In Afghanistan, Rose-ringed Parakeet is probably native, not feral. After all, the species is common all over India and Pakistan, and therefore Afghanistan constitutes the edge of its natural range. It will be interesting to observe whether they really stay here for all the winter, or if, at the advent of freezing temperatures and snow, they move somewhere south, like the Brahminy Starlings did as early as at the end of August. I've been told they had -20 Celsius here last winter, and the water pipes got frozen. Kabul is enough high on an upland plateau that winters here are the real thing. In Bamiyan, they already got snow in the mountains.

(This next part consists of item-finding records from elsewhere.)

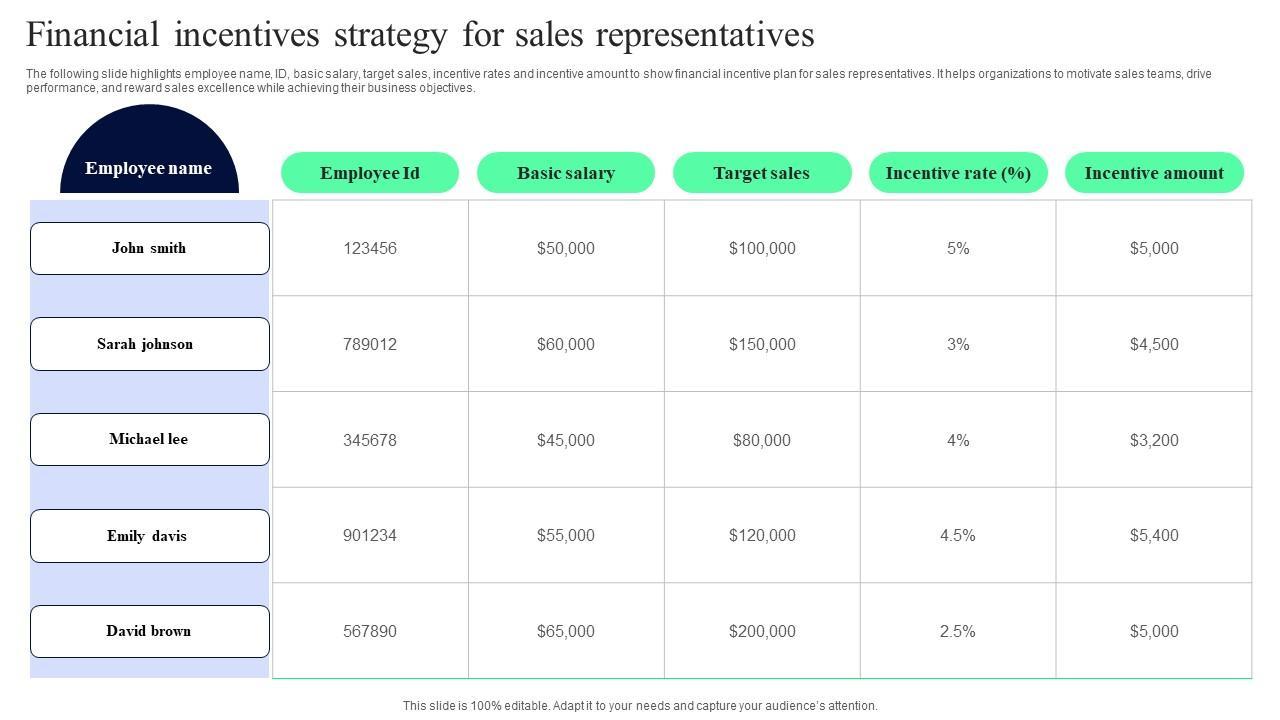1280x720 pixels.
Task: Click the Employee name header circle
Action: tap(149, 160)
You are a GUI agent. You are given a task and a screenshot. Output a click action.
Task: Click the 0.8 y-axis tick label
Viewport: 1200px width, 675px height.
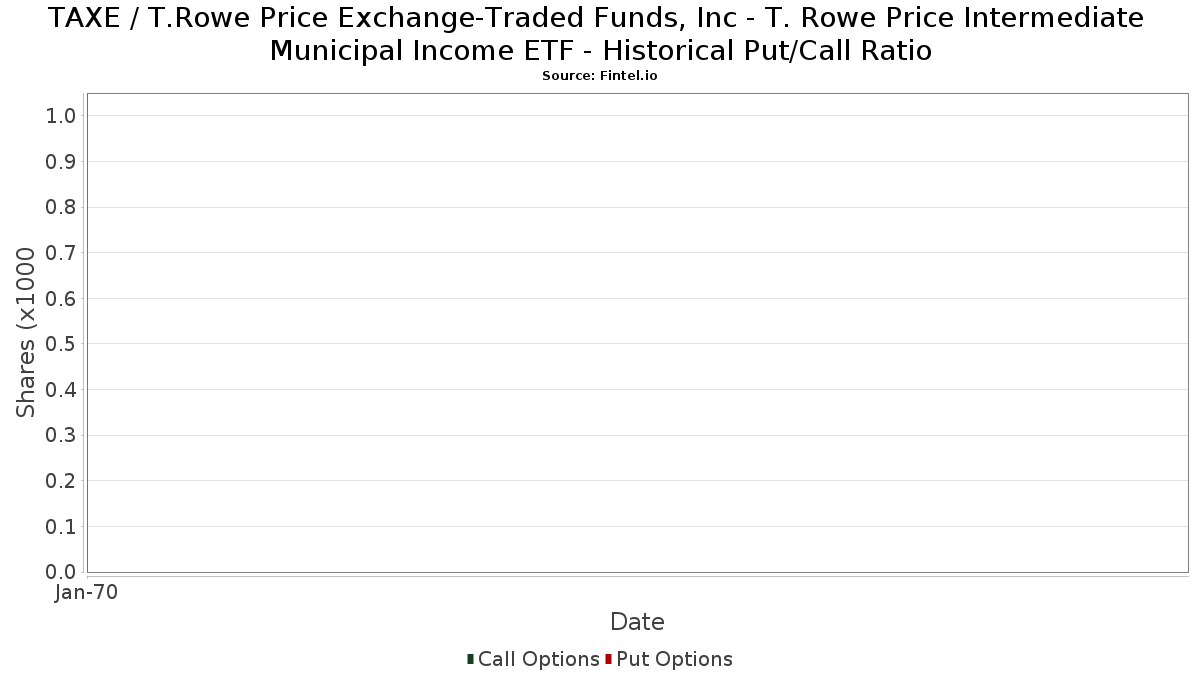[61, 207]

In spite of the colder evenings I saw again my tiny house gecko running about my kitchen on Sunday. I expect it to remove for hibernation at some point, because in winter the house needs to be warmed up by using stoves and fireplace. Houses here are not very well-built or in good shape. The bathroom has an open ventilation hole to the yard, so showers will be interesting when the temperature decreases below zero. Last week I prepared for the fall by purchasing blankets and hoarding high-energy and preservable grocery in the cupboards.

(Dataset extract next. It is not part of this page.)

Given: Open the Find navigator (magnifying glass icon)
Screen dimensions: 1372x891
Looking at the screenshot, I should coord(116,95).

Yesterday I also procured equipment outside of the city, and I saw a large flock of Black Kites and Long-legged Buzzards at a site that probably contained a garbage dump or a carcass. Strangely enough there seem to be no ravens or crows in Kabul area, although in Bamiyan they were ubiquitous. In Kabul one sees mainly magpies, and even they aren't very common. My guess is the big and visible bird have been shot and eaten during the war years. The two kinds of hawks I mentioned are migratory so they have got back from more distant areas. Also trees were cut down during the war years for firewood, and now they've planted everywhere the fast-growing American invasive species, robinia. In many areas of the world it has become a pest like the eucalyptus. In Europe, robinia threatens to push the oak out.

The chawkidars of my house are overly watering the small garden there is - so much that it often resembles a swamp rather than a lawn. The constant waste of water for the washing of cars, concrete and street pavement (to bind dust) bothers me in a country suffering of chronic shortage of water. The favourite activity of the chawkidars has one benefit, though: the miniature gulistan, rose garden, of my home yard is still flourishing. Meanwhile, the lone rose growing at the yard of the office outside my window bars seems to languish.

It has become my goal to spur up my Persian studies by regularly writing a poem in Persian for that lonely rose that I watch through the bars every day. I've started from extreme simplicity and I hope by the passing of months and years, thought and expression grow in intensity.